Le indagini condotte dai finanzieri di Castellammare di Stabia hanno portato a sette arresti e al sequestro di sei agenzie illegali di scommesse, in un’operazione volta a contrastare le attività criminali legate alla camorra e alle scommesse clandestine nel territorio di Castellammare di Stabia e Sant’Antonio Abate. Le agenzie illegali di scommesse, intestate a tossicodipendenti e disoccupati, erano utilizzate come strumento per riciclare i proventi illeciti provenienti dalle scommesse clandestine e dalle estorsioni. Inoltre, alcune di esse erano coinvolte nell’autoriciclaggio dei capitali accumulati in modo illecito.
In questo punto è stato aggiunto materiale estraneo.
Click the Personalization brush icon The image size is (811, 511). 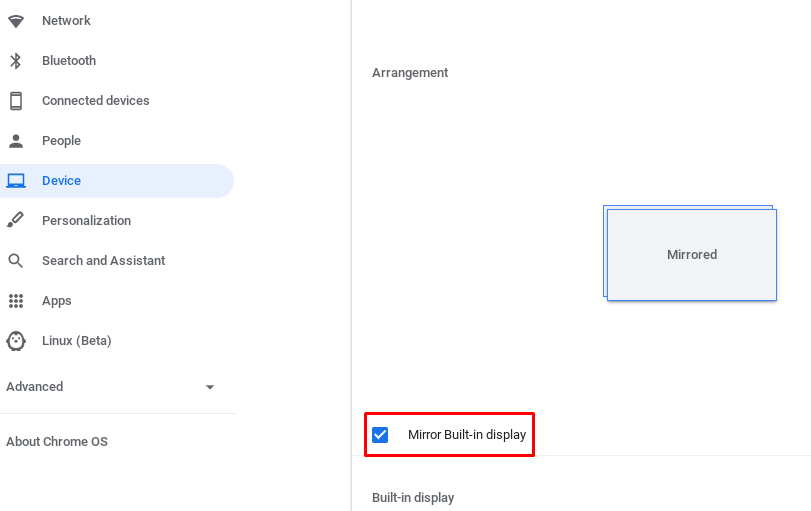(x=16, y=221)
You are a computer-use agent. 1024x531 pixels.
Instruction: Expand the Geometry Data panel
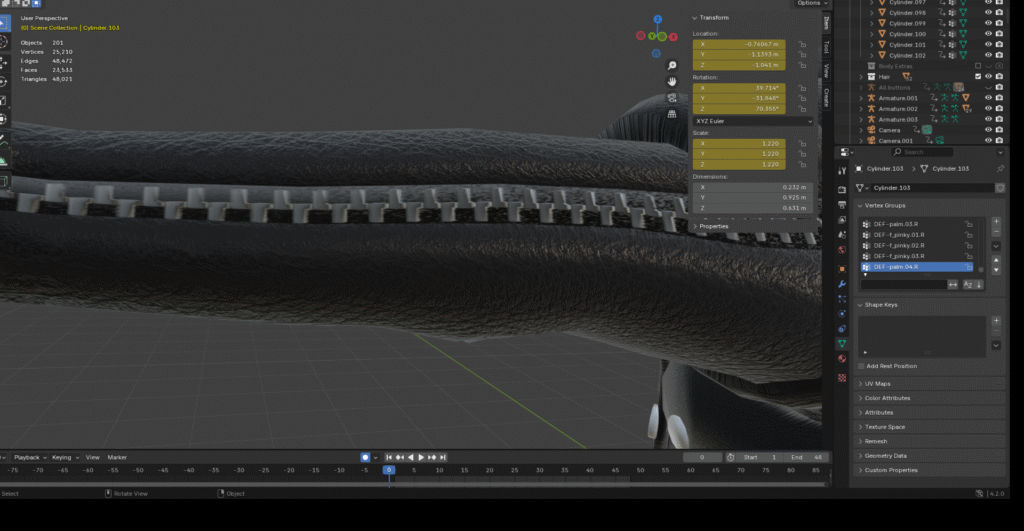click(x=885, y=455)
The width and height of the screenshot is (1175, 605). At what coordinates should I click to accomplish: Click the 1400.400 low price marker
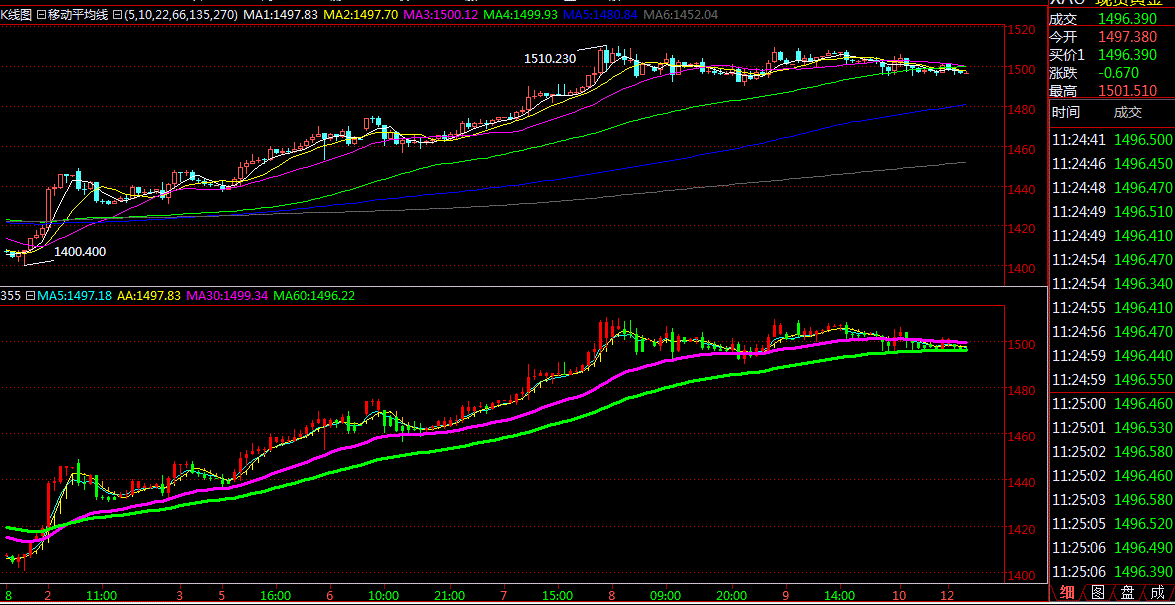click(80, 252)
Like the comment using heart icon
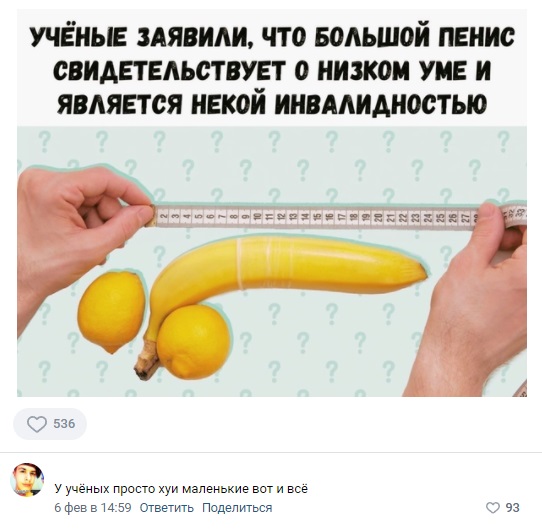542x529 pixels. pos(493,508)
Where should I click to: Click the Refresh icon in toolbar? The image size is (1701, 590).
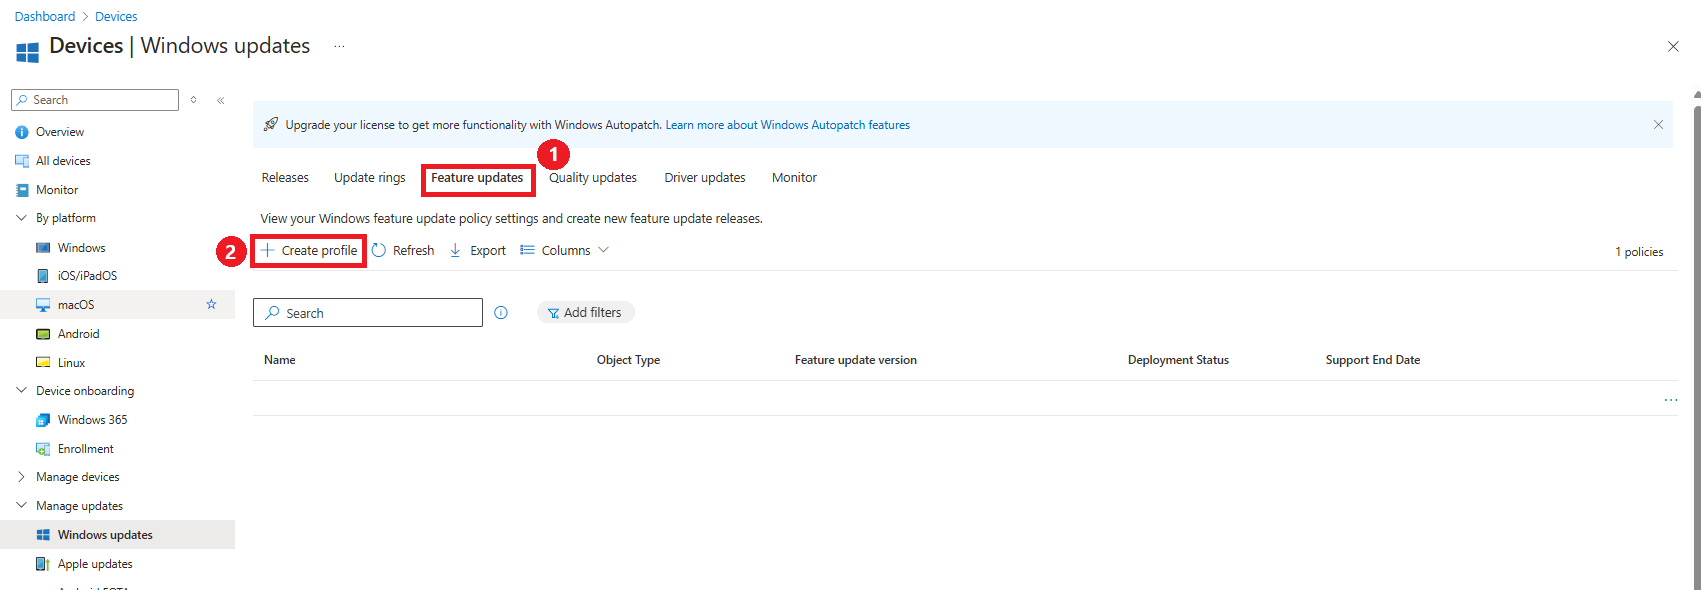pyautogui.click(x=379, y=250)
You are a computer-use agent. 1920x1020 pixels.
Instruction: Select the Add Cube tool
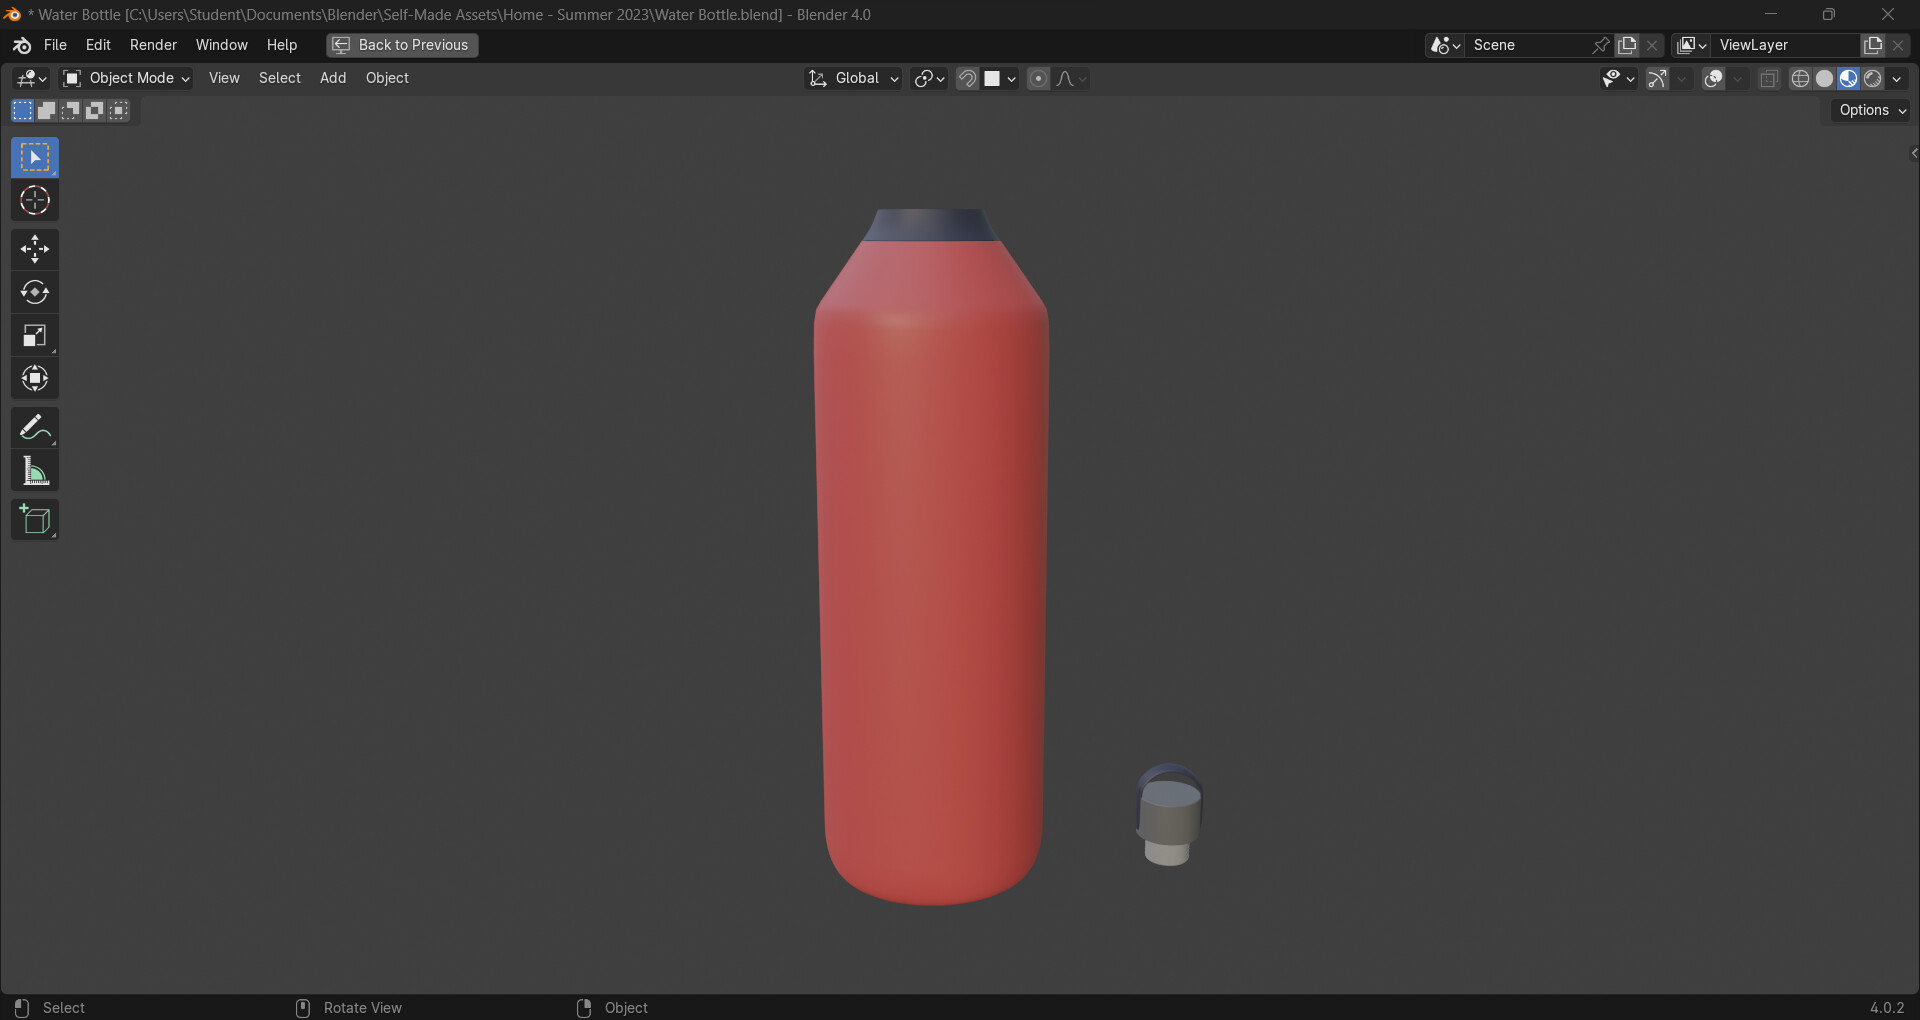click(x=35, y=519)
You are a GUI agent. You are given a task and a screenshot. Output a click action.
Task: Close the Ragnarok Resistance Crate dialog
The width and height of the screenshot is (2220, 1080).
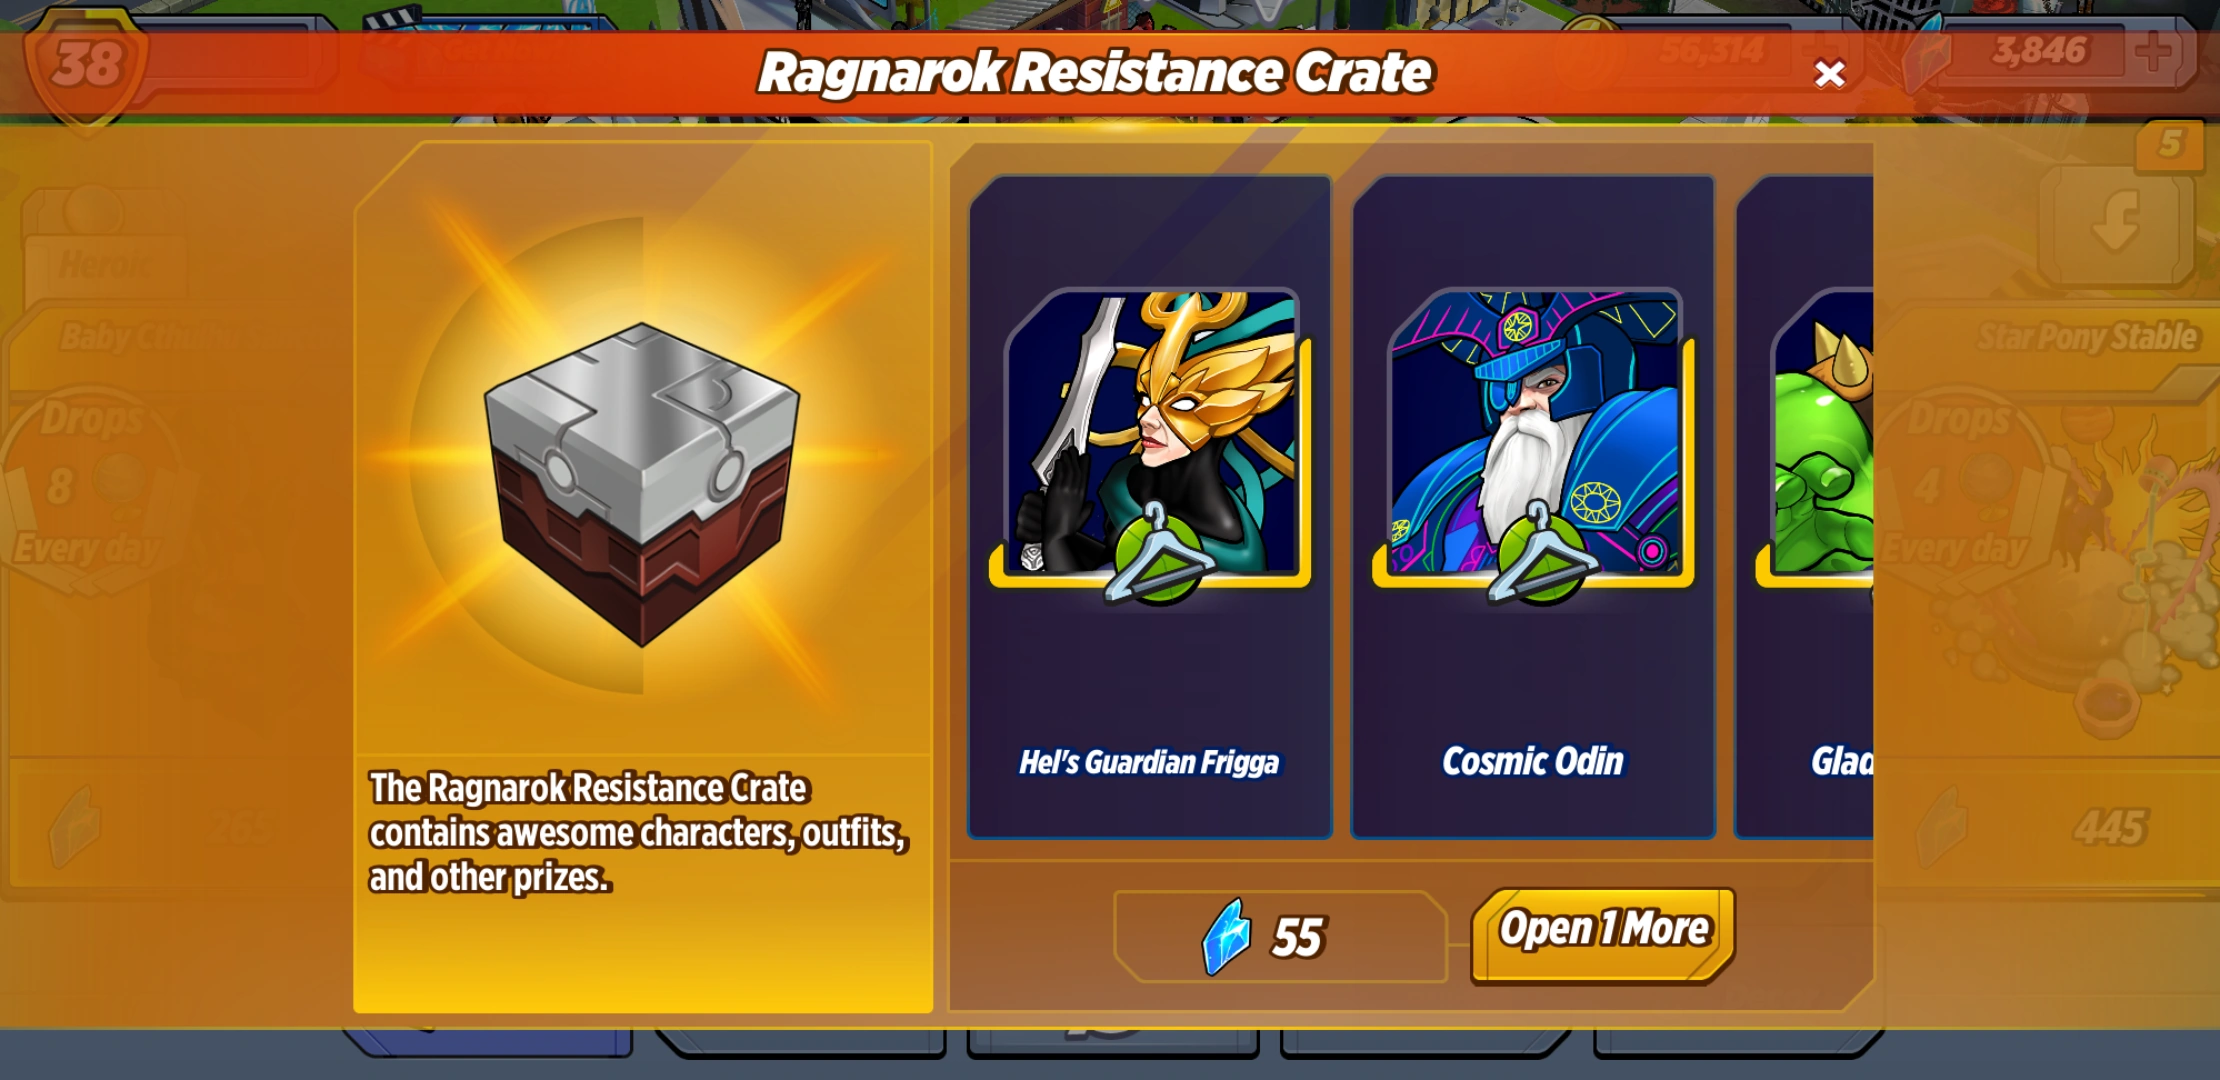[x=1829, y=74]
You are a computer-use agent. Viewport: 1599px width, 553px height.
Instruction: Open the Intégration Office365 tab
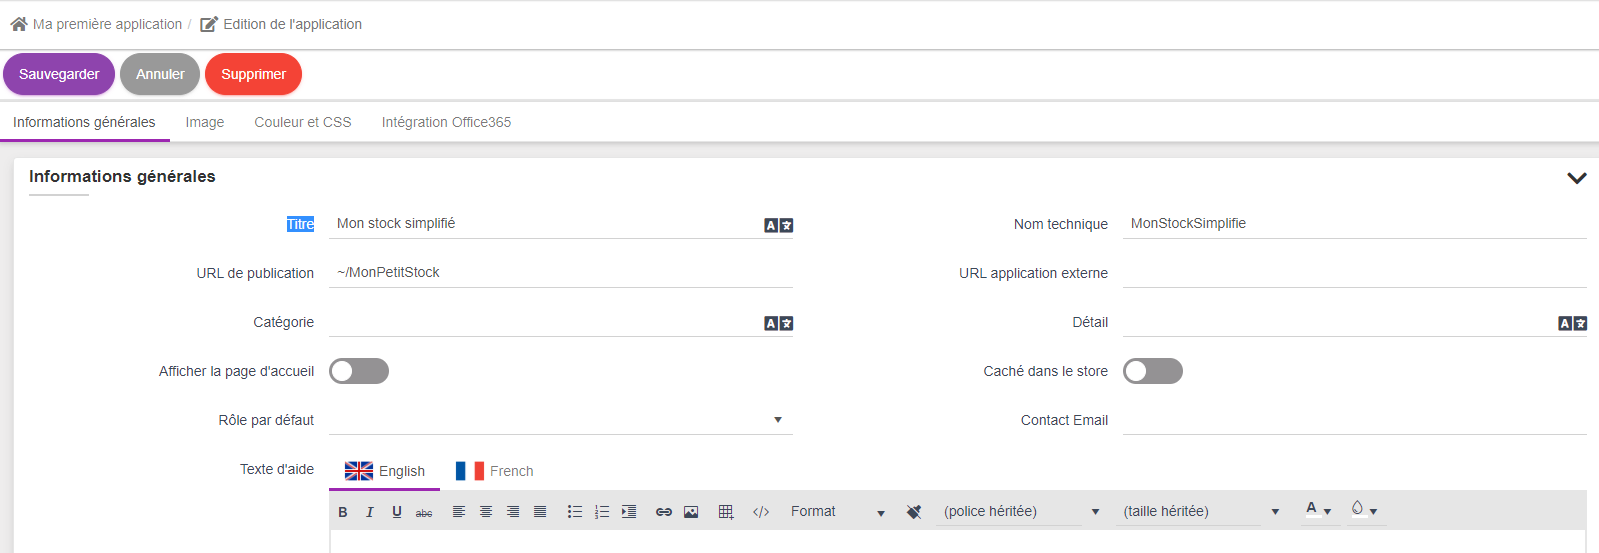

Gli inquirenti hanno scoperto che la camorra forniva ai prestanome cinque euro al giorno per intestare le agenzie a loro nome, sfruttando la loro situazione di vulnerabilità.
Le accuse contestate ai 17 indagati, sette dei quali arrestati, includono associazione per delinquere, trasferimento fraudolento di valori, autoriciclaggio ed estorsione, tutte aggravate dal metodo mafioso.
Le attività commerciali del clan D’Alessandro, tra cui le agenzie di scommesse e gli internet point, erano utilizzate anche per il riciclaggio del denaro ottenuto tramite il pagamento del “pizzo” imposto ai commercianti della zona. Il clan utilizzava anche tattiche di estorsione, chiedendo denaro ai negozianti in cambio di gadget e materie prime, senza sempre fornire quanto promesso.
Le indagini hanno evidenziato che le agenzie di scommesse clandestine si avvalevano della collaborazione di broker, sia italiani che stranieri, per la raccolta delle puntate clandestine. Il clan D’Alessandro, a sua volta, riciclava gli incassi provenienti dalle scommesse clandestine attraverso le sue attività imprenditoriali intestate a prestanome.
Tra i sette arrestati figura Michele D’Alessandro junior, 31enne e figlio di Luigi, nonché nipote omonimo del defunto capoclan di Scanzano. Secondo le autorità antimafia, i sei internet point presenti a Castellammare di Stabia e Sant’Antonio Abate sarebbero tutti riconducibili al clan D’Alessandro, sebbene fossero intestati a prestanome e sembrassero essere gestiti da individui insospettabili.